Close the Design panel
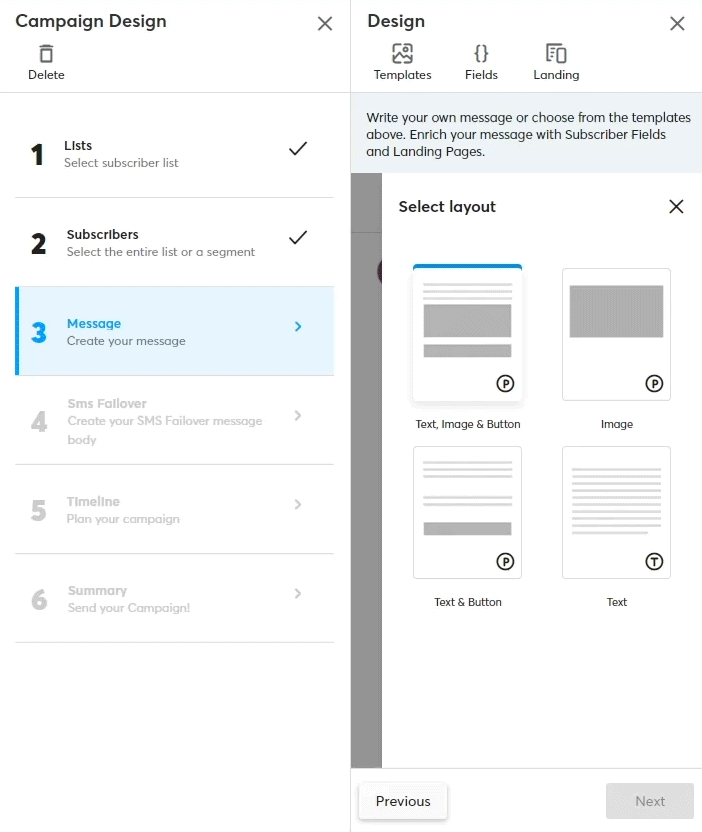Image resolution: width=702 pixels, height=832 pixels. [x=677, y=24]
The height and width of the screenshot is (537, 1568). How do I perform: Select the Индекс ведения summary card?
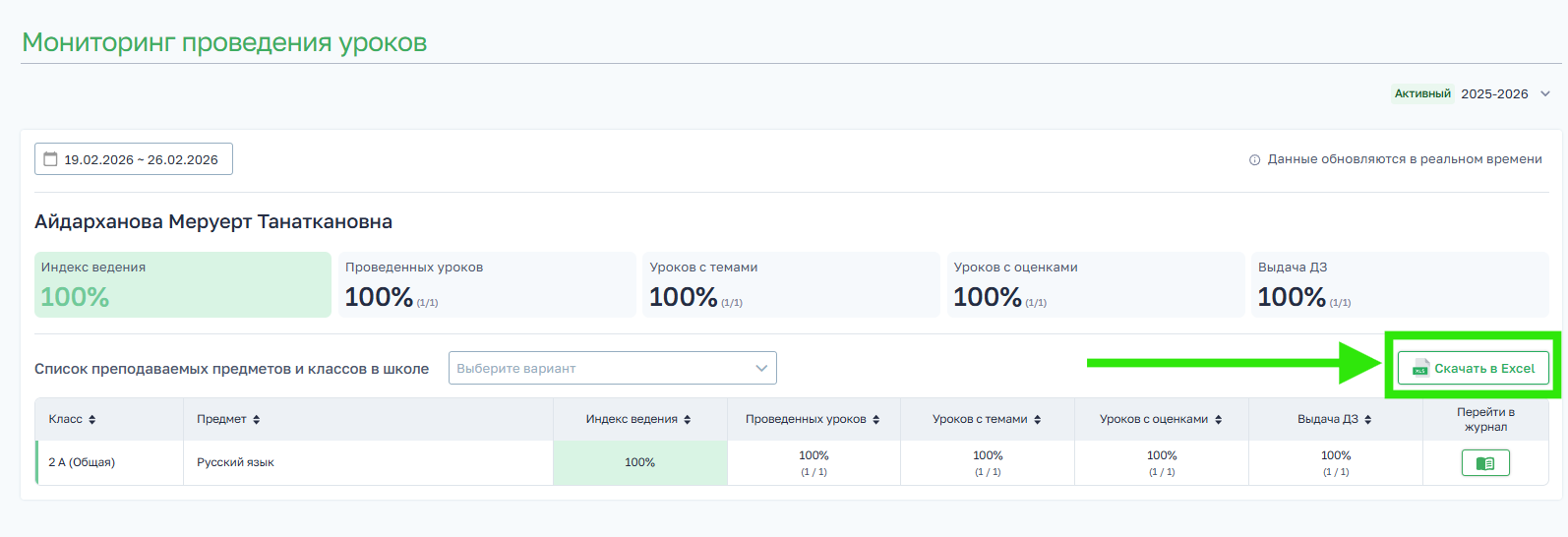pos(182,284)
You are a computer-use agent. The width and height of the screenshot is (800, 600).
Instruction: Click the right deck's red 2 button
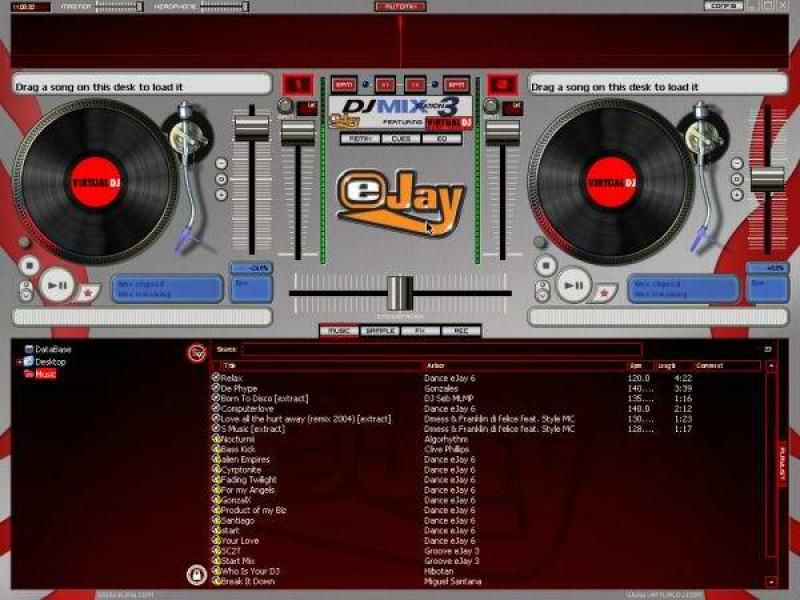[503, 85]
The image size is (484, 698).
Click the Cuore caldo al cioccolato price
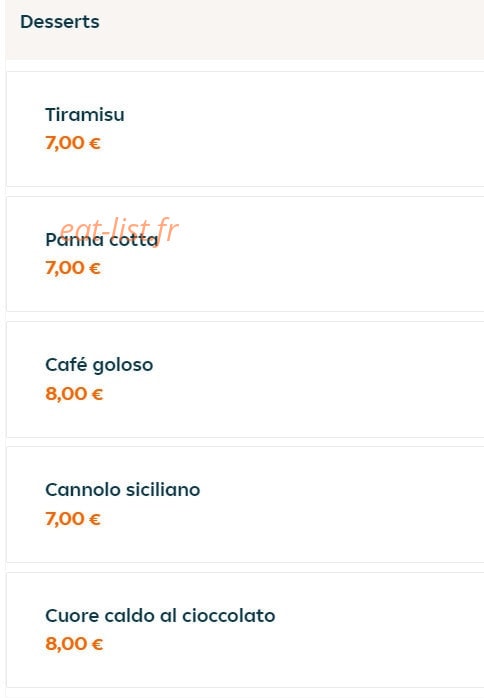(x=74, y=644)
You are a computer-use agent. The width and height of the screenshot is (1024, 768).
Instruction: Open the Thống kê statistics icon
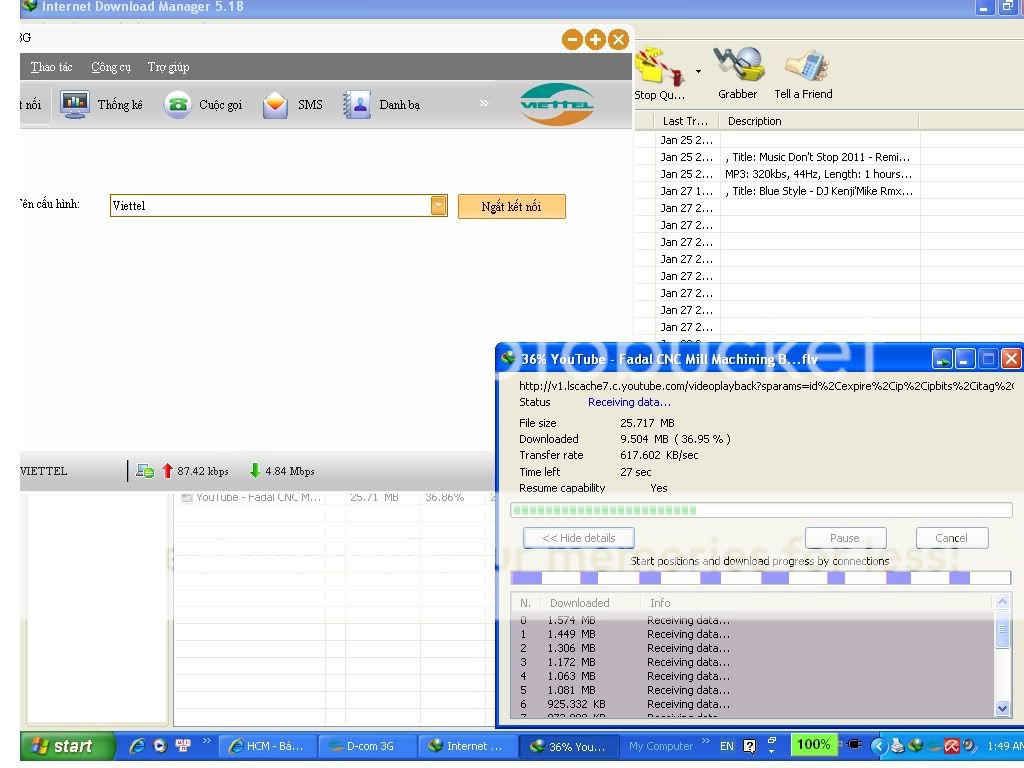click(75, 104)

[Work instruction]: Please show all lines from the entries that contain the word "computer".

[Task response]:
You are a computer-use agent. The width and height of the screenshot is (800, 600).
You are a computer-use agent. The width and height of the screenshot is (1024, 768).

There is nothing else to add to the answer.